I'm reading Machine Learning In Action and am going through the decision tree chapter. I understand that decision trees are built such that splitting the data set gives you a way to structure your branches and leafs. This gives you more likely information at the top of the tree and limits how many decisions you need to go through.
The book shows a function determining the shannon entropy of a data set:
def calcShannonEnt(dataSet):
numEntries = len(dataSet)
labelCounts = {}
for featVec in dataSet: #the the number of unique elements and their occurance
currentLabel = featVec[-1]
if currentLabel not in labelCounts.keys(): labelCounts[currentLabel] = 0
labelCounts[currentLabel] += 1
shannonEnt = 0.0
for key in labelCounts:
prob = float(labelCounts[key])/numEntries
shannonEnt -= prob * log(prob,2) #log base 2
return shannonEnt
Where the input data set is an array of arrays where each array represents a potential classifiable feature:
dataSet = [[1, 1, 'yes'],
[1, 1, 'yes'],
[1, 0, 'no'],
[0, 1, 'no'],
[0, 1, 'no']]
What I don't get is why the shannon entropy function in this book is only ever looking at the last element in the feature array? It looks like its only calculating the entropy for "yes" or "no" items, and not the entropy of any of the other features?
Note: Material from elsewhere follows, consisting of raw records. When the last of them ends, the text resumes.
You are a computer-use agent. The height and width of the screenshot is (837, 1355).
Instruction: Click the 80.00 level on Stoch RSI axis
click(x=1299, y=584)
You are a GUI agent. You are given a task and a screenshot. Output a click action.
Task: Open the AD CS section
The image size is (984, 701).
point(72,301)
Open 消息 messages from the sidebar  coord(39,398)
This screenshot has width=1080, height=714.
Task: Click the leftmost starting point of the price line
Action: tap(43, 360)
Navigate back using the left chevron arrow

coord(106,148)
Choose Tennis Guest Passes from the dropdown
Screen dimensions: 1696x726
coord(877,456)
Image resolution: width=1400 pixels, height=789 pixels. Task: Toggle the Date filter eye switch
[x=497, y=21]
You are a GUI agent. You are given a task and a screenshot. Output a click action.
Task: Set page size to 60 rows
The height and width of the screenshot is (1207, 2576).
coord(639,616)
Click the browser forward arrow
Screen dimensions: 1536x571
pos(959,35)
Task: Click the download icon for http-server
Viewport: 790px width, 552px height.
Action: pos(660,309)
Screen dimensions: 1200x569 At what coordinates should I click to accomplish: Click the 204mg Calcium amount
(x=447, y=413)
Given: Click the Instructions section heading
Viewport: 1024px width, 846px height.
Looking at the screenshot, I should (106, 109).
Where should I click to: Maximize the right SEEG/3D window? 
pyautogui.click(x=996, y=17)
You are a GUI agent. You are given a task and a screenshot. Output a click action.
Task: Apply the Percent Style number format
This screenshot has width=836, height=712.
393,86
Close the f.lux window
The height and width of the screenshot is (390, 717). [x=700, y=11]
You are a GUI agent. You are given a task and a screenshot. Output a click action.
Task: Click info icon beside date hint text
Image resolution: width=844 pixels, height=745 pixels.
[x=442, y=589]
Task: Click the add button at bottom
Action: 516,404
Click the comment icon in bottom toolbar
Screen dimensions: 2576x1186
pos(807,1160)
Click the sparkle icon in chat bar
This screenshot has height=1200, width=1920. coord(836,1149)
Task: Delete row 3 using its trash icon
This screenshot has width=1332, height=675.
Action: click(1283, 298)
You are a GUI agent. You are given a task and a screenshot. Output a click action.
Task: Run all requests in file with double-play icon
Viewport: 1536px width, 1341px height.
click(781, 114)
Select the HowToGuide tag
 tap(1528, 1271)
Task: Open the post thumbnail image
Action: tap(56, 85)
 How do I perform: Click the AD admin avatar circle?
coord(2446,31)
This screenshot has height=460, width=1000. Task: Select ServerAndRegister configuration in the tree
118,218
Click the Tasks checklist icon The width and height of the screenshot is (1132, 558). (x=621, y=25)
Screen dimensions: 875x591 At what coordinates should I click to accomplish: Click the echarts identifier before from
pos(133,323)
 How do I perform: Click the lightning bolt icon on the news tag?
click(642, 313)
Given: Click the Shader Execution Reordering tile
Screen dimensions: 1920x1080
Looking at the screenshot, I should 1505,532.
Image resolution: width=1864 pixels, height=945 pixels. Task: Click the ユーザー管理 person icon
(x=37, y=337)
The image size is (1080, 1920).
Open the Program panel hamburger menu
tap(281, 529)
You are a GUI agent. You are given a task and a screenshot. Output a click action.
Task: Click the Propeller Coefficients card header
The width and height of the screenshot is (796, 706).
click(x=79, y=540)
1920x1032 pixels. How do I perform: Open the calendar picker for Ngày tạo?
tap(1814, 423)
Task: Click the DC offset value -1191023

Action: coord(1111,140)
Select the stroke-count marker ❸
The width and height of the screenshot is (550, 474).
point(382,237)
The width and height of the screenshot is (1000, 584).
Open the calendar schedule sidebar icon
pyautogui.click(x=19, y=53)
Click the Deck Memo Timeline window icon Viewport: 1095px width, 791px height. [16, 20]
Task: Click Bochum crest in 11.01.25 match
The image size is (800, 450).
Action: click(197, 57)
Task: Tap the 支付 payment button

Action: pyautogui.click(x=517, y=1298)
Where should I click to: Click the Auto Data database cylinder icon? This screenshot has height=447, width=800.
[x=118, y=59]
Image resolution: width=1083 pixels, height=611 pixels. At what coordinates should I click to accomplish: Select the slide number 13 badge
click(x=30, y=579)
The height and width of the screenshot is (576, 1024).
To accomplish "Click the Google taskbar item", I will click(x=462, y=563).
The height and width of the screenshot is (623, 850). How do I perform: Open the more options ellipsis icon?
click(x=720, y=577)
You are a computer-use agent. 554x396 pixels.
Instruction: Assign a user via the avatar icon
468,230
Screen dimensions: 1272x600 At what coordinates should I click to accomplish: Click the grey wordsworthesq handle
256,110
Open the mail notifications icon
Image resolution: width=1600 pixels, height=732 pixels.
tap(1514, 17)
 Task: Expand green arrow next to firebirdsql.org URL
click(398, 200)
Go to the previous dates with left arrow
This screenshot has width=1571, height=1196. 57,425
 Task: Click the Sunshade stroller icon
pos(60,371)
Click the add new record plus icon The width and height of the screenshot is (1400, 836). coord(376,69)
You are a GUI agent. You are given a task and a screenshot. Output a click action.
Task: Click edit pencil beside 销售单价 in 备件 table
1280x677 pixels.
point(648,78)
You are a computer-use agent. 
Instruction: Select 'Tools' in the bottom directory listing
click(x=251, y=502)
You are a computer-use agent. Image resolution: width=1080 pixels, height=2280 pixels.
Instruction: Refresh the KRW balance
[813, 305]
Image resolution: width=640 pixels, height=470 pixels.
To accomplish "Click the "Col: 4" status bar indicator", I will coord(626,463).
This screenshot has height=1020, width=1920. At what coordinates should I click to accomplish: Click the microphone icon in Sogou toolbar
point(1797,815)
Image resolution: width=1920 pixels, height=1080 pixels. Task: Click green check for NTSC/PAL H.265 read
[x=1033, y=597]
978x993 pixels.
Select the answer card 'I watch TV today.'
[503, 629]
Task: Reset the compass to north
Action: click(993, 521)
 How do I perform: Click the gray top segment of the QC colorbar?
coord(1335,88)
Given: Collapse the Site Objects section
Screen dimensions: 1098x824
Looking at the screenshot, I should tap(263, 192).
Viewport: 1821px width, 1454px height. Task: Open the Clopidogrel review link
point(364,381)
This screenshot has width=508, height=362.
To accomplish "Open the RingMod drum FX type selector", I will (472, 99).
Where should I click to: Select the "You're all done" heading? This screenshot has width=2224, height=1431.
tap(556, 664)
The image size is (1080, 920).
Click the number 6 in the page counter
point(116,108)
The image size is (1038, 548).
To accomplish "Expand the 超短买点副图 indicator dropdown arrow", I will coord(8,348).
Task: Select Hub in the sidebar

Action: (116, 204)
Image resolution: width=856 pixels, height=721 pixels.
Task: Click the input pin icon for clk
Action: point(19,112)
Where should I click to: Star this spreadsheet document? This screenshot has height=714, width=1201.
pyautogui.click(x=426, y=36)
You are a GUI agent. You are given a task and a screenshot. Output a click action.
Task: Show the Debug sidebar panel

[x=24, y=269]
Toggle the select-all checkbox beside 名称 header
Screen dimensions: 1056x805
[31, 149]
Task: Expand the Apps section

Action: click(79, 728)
It doesn't make sense to me because the entropy for this data set
dataSet = [[1, 1, 'yes'],
[1, 'asdfasdf', 'yes'],
[1900, 0, 'no'],
[0, 1, 'no'],
['ddd', 1, 'no']]
Is the same as the entropy above, even though it has a lot more diverse data.
Shouldn't the other feature elements be counted as well in order to give the total entropy of the data set, or am I misunderstanding what the entropy calculation is supposed to do?
If anyone is curious, the full source (which is where this code came from) for the book is here under the Chapter03 folder.